Pragmatic clinical trials for localized prostate cancer: lessons learned and "three sins".

In "Explanatory and Pragmatic Attitudes in Therapeutic Trials", Schwatrz and Lelouch describe two approaches to the design of trials, "… the first "explanatory", the second "pragmatic". They explained "… the biologist may be interested to know whether the drugs differ in their effects … the explanatory approach". Biologically endpoints might determine whether it was better to give androgen deprivation therapy (ADT) before or after external beam radiation (EBRT) (i.e., does the sequence of treatments matter). Alternatively, if the arms focus on a clinical endpoint, this is considered … "the pragmatic approach". An example of a clinically relevant endpoint is overall survival (OS). A real-world example of this are the two randomized controlled trials (RCTs) evaluating the role of prophylactic whole pelvic radiotherapy (WPRT) conducted by the Radiation Therapy Oncology Group (RTOG).
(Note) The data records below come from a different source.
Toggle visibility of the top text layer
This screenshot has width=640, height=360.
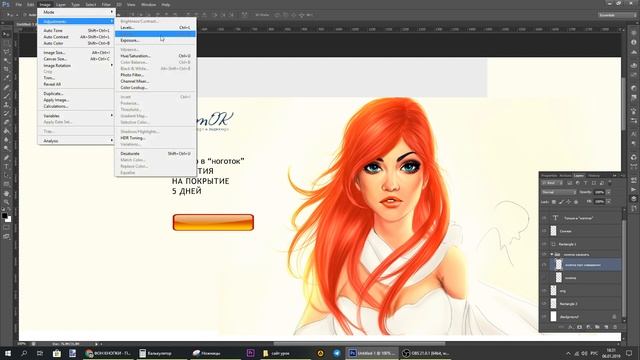544,218
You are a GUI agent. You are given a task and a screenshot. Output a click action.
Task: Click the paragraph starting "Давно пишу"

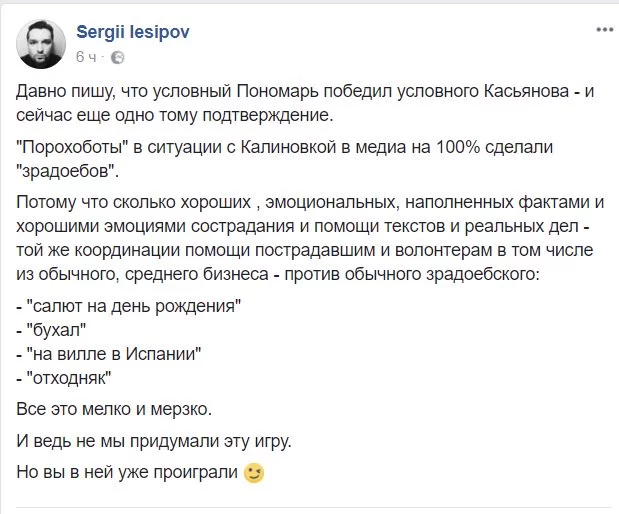[x=300, y=104]
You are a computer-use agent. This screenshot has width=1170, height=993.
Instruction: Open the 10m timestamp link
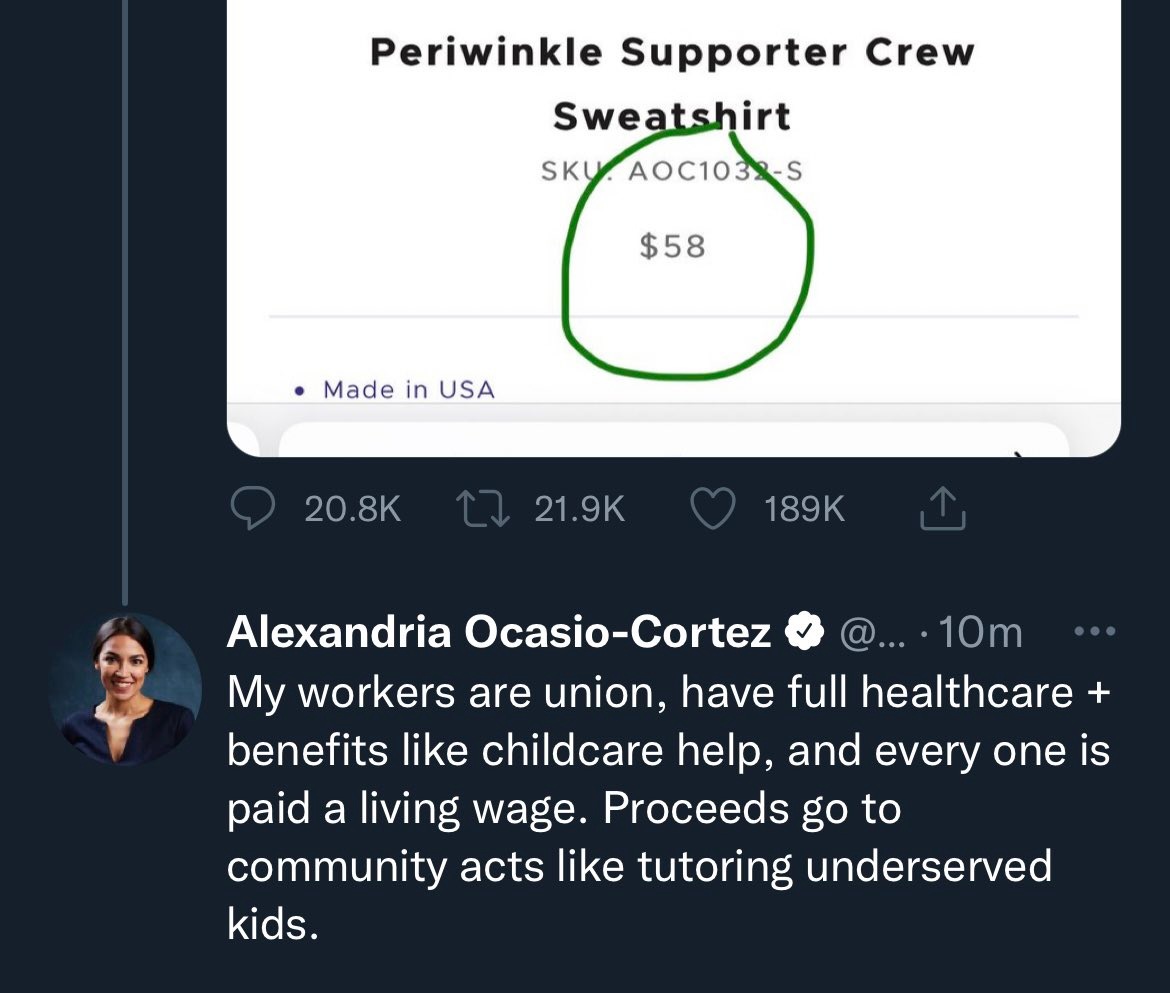980,633
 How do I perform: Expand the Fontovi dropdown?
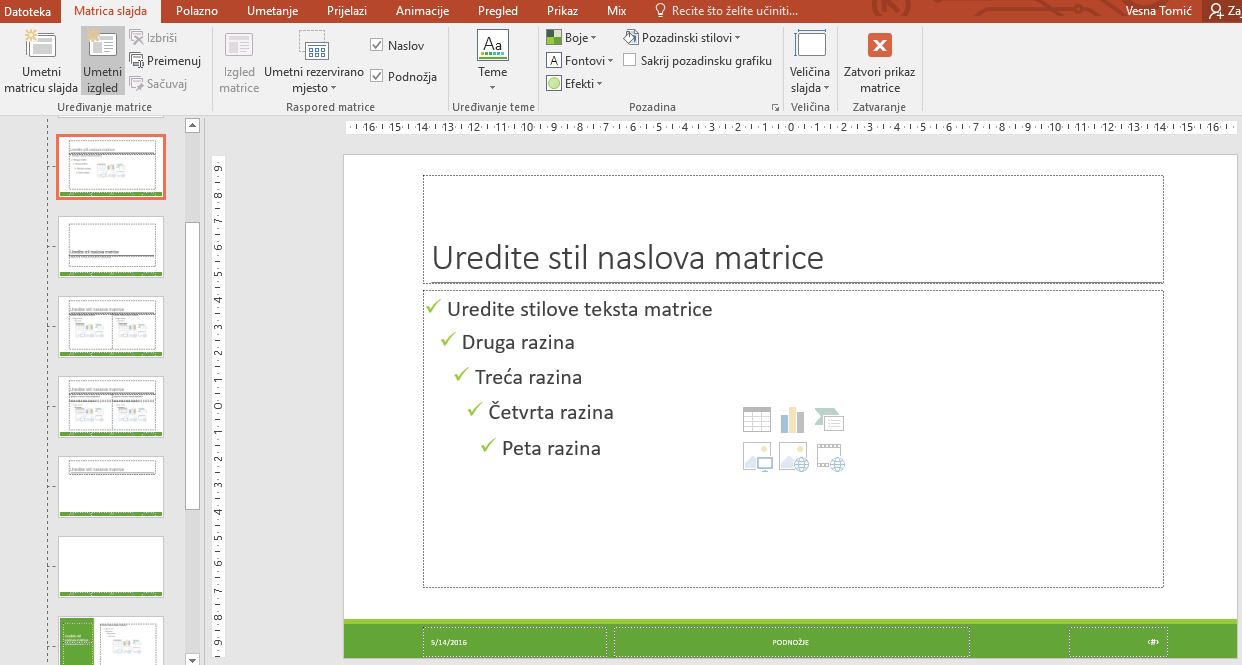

RTOG 9413 evaluated possible interactions between the sequence of drugs and volume irradiated, while RTOG/NRG 0924 focuses on OS. There appears to be a common pattern of "what not to do", or "design errors" made by a number of investigators, that I call the "three sins". I posit that the prospects for a well-designed pragmatic RCT are likely to be high if these "three sins" are avoided/minimized. The "three sins" alluded to are: 1. You can't prove something doesn't work by treating people who don't need the treatment. 2. You can't prove something does not work if the treatment is not done properly. 3. You can't prove something does not work with an underpowered study.